In spite of the minor flaws the Millenium Trilogy tells a richly layered tale of perseverance and hope in the possibility of justice and retribution that shines a light without polemic on some of the most disturbing issues of our time. They're novels that are rich in story and character, “the human heart in conflict with itself” that Faulkner said made good writing, and that capture and fascinate us and make us want to read the books in one sitting if we could forego sleep. But these books are not whodunnit mysteries or crime or suspense fiction. They are novels using those genres to address themes of depth about Swedish society as well as personal themes of love, sex and the nature of friendship, honesty and moral choice. The books hold up under repeated readings as the richness of the story becomes even more apparent and the characters never fail to fascinate. And they will keep you up long past your intended bedtime even more for “the human heart in conflict with itself” aspect when the suspense of what will happen next is gone.
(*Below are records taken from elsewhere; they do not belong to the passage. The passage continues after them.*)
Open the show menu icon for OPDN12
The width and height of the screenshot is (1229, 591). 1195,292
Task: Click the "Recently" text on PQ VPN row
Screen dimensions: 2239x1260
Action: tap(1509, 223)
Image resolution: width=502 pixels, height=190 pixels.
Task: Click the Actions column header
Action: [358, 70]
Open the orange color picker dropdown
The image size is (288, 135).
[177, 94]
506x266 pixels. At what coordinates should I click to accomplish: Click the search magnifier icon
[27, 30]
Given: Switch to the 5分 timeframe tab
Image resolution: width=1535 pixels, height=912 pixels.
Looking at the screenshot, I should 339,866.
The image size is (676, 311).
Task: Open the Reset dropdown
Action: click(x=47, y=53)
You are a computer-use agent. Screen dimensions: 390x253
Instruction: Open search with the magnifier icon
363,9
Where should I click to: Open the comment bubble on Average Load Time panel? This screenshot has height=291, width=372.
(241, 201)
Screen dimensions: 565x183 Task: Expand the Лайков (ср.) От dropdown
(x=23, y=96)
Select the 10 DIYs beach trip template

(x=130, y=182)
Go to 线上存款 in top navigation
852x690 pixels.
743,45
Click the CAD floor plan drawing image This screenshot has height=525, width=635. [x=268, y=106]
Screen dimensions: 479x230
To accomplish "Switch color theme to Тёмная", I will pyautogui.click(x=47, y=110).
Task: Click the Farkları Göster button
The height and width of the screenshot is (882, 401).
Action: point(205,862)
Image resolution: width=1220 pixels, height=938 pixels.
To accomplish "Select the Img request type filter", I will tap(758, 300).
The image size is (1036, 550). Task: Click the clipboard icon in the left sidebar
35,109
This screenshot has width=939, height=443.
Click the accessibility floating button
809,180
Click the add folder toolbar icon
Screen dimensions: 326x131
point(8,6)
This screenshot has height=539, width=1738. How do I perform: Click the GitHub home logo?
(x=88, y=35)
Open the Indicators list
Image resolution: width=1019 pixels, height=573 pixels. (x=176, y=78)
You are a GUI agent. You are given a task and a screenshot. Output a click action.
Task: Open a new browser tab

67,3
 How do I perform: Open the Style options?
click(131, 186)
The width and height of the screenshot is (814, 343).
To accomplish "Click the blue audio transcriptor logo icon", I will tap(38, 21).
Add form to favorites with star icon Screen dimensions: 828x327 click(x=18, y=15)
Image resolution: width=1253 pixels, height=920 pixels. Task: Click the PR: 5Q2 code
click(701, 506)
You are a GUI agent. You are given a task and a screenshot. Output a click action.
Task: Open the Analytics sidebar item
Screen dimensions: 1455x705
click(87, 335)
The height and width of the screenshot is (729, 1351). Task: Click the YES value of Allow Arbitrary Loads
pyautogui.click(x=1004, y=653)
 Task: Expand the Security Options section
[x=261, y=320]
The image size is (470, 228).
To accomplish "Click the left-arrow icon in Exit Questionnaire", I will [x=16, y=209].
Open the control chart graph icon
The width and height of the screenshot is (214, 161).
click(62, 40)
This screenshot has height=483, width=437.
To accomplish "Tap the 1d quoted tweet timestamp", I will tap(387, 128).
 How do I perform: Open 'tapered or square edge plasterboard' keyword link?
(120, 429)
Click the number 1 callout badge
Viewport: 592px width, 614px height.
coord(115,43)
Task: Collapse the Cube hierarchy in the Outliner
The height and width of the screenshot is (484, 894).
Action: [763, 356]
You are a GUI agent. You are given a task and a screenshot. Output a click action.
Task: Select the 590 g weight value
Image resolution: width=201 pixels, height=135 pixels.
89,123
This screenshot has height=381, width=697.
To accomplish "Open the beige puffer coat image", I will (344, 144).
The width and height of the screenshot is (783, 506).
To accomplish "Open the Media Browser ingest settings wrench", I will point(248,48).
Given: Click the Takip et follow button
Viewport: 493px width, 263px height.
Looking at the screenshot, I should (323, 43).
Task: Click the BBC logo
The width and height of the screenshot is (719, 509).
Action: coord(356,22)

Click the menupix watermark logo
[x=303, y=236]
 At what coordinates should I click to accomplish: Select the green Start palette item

We see how expertly Larsson weaves the rich complexities of his tale through three books that each have a different theme but work together seamlessly to tell a continuous story that reaches a its climax in both the dramatic vindication of Salander and the equally compelling climax of the arrest of the members of a secret shadow cabal within in the intelligence community running a shadow government operation unknown to anyone but themselves and one regular intelligence official who secretly channels 
their funding without asking what they’re doing. If it sounds like the stuff of fantasy, Gabrielsson says the books are fictionalized versions of a side of Sweden that is generally well-hidden, especially the right wing extremist and Neo-Nazi elements of Swedish society that have lurked under the surface ever since Hitler: “everything of this nature described in the Millenium trilogy has happened at one time or another to a Swedish citizen, journalist, politician, public prosecutor, unionist or policeman. Nothing was made up.” 

One wonders if Larsson wanted to make known to the public everything he knew from his life as a journalist but couldn’t prove without having to defend himself in multiple court cases, putting it instead in fictional form. The final book is to my mind the best of the three, though not by much, and it can only be appreciated fully after reading the first two, and they each tell different but interconnected stories. The books frequently jump back and forth between scenes and characters in the same chapter in a way that gives the sense of things happening simultaneously and heightens the drama and draws the reader into the story.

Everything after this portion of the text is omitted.